Work order A: In the reliability engineering text, what does a reliability function value of 0 indicate?
Work order B: Copy the reliability engineering text word for word, from "Reliability engineering is" up to and including "interval of time.".

━━ Page excerpt

Reliability engineering


Reliability engineering is a sub-discipline of systems engineering that emphasizes the ability of equipment to function without failure. Reliability is defined as the probability that a product, system, or service will perform its intended function adequately for a specified period of time; or will operate in a defined environment without failure. Reliability is closely related to availability, which is typically described as the ability of a component or system to function at a specified moment or interval of time.
The reliability function is theoretically defined as the probability of success. In practice, it is calculated using different techniques, and its value ranges between 0 and 1, where 0 indicates no probability of success while 1 indicates definite success. This probability is estimated from detailed analysis, previous data sets, or through reliability testing and reliability modeling. Availability, testability, maintainability, and maintenance are often defined as a part of "reliability engineering" in reliability programs. Reliability often plays a key role in the cost-effectiveness of systems.

━━━━
━━ Information given

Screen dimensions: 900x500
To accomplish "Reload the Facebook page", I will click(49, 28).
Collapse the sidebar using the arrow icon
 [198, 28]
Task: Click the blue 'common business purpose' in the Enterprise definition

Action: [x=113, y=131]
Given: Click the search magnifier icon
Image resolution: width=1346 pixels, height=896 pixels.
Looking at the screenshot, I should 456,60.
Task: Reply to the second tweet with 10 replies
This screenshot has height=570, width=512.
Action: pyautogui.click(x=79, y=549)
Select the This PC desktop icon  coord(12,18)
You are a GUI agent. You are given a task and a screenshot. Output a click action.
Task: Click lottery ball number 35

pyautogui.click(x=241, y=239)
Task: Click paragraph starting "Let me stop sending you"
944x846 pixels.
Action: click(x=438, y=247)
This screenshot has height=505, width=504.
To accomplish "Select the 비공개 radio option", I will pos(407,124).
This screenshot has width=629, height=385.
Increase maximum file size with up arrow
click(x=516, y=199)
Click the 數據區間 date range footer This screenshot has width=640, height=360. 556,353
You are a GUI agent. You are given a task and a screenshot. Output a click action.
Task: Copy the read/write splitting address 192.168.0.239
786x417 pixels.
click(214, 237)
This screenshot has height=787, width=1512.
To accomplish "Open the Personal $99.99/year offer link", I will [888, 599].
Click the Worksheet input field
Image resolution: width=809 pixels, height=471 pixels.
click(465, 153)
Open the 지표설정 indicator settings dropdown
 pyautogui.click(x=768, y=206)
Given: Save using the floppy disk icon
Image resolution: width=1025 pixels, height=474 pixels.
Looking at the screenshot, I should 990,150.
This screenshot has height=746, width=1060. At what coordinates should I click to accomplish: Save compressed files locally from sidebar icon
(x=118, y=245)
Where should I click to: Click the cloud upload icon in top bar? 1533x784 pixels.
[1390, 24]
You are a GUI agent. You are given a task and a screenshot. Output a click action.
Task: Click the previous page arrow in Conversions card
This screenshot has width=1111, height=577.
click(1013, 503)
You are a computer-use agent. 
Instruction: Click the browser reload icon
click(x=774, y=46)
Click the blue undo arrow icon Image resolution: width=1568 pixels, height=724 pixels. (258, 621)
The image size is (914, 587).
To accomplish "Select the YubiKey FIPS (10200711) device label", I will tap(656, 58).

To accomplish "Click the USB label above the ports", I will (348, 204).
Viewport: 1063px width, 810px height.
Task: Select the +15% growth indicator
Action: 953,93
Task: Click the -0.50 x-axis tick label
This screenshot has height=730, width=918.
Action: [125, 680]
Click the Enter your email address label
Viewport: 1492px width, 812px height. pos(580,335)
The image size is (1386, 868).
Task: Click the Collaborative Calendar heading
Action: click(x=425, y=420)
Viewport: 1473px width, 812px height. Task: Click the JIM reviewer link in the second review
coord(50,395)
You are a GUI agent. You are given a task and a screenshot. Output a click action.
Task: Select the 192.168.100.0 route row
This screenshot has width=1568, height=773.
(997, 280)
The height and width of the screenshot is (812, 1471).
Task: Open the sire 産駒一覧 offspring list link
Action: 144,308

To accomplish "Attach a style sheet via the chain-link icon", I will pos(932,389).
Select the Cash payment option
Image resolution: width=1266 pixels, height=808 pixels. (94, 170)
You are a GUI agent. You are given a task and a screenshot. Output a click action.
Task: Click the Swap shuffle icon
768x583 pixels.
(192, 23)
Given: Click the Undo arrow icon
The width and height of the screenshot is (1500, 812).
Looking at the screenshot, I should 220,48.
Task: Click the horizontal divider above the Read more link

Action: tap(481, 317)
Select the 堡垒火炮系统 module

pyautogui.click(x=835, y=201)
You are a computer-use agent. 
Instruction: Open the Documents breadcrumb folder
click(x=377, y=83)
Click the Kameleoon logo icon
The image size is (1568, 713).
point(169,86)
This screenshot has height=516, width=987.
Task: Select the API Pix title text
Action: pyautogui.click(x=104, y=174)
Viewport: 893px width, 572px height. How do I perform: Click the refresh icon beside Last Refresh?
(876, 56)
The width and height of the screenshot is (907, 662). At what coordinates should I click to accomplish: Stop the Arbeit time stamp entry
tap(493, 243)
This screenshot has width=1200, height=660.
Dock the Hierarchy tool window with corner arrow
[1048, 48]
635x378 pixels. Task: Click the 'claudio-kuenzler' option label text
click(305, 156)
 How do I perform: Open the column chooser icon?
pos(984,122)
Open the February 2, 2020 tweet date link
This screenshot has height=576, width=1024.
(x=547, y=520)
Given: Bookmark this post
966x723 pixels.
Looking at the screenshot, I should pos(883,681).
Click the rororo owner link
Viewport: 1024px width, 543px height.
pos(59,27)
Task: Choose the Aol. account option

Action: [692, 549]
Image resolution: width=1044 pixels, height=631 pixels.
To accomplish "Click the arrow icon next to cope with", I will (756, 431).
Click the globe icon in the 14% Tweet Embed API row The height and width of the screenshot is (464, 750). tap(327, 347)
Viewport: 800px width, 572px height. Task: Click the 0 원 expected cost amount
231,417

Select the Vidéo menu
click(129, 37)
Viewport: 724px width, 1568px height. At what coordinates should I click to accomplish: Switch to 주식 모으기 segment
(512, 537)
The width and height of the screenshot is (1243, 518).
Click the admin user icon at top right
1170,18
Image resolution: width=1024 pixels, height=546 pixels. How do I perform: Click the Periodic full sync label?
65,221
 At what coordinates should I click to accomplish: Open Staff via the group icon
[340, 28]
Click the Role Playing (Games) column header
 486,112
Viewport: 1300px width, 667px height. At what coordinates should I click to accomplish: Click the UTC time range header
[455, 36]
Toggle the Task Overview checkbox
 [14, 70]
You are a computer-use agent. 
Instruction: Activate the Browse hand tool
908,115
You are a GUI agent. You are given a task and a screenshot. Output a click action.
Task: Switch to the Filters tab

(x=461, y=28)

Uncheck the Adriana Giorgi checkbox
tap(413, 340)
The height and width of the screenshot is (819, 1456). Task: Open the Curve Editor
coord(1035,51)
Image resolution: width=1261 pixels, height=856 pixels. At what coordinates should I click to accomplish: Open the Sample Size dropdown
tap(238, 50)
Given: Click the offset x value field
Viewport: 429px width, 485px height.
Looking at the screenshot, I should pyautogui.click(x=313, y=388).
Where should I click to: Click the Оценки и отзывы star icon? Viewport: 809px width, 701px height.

━━━━

Expected answer A: No probability of success.

Expected answer B:
Reliability engineering is a sub-discipline of systems engineering that emphasizes the ability of equipment to function without failure. Reliability is defined as the probability that a product, system, or service will perform its intended function adequately for a specified period of time; or will operate in a defined environment without failure. Reliability is closely related to availability, which is typically described as the ability of a component or system to function at a specified moment or interval of time.